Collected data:

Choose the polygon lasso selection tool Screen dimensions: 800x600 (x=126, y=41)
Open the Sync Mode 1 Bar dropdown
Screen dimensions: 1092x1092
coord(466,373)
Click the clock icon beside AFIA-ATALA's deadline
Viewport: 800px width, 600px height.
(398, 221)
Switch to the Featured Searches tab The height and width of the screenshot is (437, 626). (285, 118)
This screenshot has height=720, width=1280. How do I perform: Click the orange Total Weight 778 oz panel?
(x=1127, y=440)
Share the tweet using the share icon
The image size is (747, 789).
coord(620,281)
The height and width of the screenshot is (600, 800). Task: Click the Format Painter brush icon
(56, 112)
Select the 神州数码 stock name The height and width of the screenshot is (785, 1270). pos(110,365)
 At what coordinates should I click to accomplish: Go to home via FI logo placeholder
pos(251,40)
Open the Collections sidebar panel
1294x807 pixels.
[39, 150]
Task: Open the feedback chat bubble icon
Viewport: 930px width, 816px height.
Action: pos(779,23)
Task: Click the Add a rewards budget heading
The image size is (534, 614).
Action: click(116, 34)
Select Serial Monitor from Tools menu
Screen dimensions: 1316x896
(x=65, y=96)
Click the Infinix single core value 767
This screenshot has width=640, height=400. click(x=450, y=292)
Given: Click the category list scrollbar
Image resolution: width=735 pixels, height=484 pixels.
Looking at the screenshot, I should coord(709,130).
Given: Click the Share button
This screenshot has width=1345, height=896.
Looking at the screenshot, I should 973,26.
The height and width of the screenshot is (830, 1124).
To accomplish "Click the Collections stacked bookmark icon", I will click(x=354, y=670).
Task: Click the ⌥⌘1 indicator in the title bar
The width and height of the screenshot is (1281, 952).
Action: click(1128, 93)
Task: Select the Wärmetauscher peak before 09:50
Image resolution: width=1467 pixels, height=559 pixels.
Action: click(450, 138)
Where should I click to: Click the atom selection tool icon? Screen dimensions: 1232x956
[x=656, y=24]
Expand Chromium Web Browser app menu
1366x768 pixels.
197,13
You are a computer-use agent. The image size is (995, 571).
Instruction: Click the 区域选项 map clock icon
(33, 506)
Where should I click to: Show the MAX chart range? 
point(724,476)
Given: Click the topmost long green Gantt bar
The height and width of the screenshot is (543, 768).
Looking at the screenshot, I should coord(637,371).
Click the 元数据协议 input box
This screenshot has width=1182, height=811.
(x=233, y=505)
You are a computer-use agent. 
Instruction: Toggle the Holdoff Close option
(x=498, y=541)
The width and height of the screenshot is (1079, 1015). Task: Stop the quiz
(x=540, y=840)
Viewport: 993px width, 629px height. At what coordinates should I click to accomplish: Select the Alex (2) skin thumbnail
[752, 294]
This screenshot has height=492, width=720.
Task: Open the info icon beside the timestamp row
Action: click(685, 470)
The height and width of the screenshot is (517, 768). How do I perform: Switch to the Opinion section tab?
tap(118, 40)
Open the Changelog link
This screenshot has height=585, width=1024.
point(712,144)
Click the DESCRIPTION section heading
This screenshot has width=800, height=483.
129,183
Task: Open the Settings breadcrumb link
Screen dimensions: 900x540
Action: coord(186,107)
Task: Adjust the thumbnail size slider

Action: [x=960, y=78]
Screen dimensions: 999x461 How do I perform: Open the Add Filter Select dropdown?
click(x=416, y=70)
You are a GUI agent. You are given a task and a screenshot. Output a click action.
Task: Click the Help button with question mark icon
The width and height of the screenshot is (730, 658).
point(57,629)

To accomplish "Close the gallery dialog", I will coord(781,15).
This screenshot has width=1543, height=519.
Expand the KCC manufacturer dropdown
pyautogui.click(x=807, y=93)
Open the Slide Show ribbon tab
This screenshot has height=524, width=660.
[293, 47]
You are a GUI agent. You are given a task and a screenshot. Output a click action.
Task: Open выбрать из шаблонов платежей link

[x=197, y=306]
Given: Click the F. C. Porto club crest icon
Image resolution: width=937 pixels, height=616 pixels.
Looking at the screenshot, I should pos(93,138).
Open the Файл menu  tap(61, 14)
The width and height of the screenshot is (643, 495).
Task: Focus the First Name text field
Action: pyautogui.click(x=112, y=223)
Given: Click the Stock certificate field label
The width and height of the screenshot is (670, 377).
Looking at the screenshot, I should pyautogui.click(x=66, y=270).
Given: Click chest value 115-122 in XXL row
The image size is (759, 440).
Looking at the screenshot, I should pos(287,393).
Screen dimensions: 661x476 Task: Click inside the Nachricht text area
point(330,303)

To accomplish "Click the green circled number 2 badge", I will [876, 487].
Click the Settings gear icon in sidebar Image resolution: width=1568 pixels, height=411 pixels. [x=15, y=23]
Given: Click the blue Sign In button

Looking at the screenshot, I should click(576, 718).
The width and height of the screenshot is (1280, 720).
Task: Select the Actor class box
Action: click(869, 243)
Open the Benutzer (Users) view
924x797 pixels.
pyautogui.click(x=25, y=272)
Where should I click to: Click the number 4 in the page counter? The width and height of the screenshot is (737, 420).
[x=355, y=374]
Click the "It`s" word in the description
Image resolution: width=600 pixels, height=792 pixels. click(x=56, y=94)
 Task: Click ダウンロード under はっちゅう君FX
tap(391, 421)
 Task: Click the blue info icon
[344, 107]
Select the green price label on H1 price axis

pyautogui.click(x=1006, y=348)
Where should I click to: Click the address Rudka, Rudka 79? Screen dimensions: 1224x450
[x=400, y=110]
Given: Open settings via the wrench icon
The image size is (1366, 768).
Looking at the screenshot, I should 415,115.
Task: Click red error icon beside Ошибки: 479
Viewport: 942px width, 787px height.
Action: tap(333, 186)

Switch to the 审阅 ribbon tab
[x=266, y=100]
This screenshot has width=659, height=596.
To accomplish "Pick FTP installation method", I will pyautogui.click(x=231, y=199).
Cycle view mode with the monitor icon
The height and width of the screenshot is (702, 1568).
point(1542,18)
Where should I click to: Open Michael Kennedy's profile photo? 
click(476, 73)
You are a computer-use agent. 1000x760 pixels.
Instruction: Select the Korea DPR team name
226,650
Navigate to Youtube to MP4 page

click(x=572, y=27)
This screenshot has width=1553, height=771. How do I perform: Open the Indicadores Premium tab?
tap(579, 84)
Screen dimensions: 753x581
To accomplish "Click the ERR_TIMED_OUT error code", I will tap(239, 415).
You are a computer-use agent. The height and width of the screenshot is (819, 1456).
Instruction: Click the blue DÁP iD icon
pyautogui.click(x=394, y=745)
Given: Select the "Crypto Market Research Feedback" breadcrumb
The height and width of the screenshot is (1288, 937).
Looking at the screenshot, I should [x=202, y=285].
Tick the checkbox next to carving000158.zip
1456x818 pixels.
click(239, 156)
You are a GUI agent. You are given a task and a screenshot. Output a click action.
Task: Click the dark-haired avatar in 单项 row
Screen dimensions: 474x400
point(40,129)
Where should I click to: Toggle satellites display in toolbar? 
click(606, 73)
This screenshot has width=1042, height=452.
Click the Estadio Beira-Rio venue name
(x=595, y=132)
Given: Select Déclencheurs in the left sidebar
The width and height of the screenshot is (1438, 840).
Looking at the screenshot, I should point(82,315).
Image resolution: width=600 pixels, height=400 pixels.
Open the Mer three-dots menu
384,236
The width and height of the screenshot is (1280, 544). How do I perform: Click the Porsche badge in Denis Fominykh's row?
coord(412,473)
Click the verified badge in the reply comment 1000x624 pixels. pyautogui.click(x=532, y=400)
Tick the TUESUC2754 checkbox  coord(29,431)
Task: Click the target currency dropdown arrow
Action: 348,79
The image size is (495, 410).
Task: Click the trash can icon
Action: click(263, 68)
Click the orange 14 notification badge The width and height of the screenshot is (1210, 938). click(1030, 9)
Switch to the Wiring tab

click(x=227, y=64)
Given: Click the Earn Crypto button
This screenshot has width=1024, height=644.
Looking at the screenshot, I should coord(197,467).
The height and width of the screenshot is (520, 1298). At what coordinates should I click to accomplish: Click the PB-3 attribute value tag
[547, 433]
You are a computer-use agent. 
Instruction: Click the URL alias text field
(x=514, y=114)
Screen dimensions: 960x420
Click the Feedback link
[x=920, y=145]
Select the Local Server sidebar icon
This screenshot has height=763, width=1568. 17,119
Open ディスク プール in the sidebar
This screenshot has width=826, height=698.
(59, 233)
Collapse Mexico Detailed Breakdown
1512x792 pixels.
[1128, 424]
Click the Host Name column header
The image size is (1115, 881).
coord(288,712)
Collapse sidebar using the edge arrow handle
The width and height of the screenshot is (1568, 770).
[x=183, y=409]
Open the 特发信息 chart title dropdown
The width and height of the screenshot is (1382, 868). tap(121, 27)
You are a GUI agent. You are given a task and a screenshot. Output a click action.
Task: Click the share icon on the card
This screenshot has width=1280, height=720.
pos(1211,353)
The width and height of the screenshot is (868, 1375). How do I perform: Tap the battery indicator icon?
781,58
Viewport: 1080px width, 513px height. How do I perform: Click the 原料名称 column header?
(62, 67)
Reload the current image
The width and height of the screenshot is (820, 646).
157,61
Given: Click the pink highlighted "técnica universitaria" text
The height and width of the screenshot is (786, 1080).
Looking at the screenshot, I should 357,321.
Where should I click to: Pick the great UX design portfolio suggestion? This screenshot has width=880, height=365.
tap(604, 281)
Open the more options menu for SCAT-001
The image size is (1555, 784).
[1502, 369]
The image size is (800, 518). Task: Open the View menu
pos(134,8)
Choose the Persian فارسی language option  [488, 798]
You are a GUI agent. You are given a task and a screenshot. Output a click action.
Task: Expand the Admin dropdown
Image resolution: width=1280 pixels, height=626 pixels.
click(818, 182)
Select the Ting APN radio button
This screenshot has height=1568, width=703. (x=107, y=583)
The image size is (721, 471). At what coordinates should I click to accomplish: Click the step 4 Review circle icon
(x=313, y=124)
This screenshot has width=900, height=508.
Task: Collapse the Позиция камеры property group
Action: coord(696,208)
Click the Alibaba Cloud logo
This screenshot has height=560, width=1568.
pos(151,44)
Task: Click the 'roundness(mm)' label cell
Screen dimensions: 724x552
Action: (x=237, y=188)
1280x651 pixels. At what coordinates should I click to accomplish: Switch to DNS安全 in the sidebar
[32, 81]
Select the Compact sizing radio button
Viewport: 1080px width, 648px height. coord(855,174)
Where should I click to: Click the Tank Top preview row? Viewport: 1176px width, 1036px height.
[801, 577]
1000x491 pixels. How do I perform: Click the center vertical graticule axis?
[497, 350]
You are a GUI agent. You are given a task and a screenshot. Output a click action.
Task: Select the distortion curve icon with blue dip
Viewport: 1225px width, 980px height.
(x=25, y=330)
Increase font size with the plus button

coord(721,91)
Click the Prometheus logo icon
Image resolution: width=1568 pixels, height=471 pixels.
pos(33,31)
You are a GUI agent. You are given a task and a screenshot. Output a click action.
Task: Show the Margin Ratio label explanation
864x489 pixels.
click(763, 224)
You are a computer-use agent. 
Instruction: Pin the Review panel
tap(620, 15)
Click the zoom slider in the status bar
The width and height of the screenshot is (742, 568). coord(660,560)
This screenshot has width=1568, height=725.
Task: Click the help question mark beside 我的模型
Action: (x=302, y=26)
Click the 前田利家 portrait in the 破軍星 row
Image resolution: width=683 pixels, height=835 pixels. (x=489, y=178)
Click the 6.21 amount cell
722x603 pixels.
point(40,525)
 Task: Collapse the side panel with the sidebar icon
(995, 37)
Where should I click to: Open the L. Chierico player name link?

*WHAT TO DO*
If the string "Crypto" is in a line of the entries, pick that line out.

*WORKED SOLUTION*
Given: Select the "Crypto Market Research Feedback" breadcrumb
Given: Click the Earn Crypto button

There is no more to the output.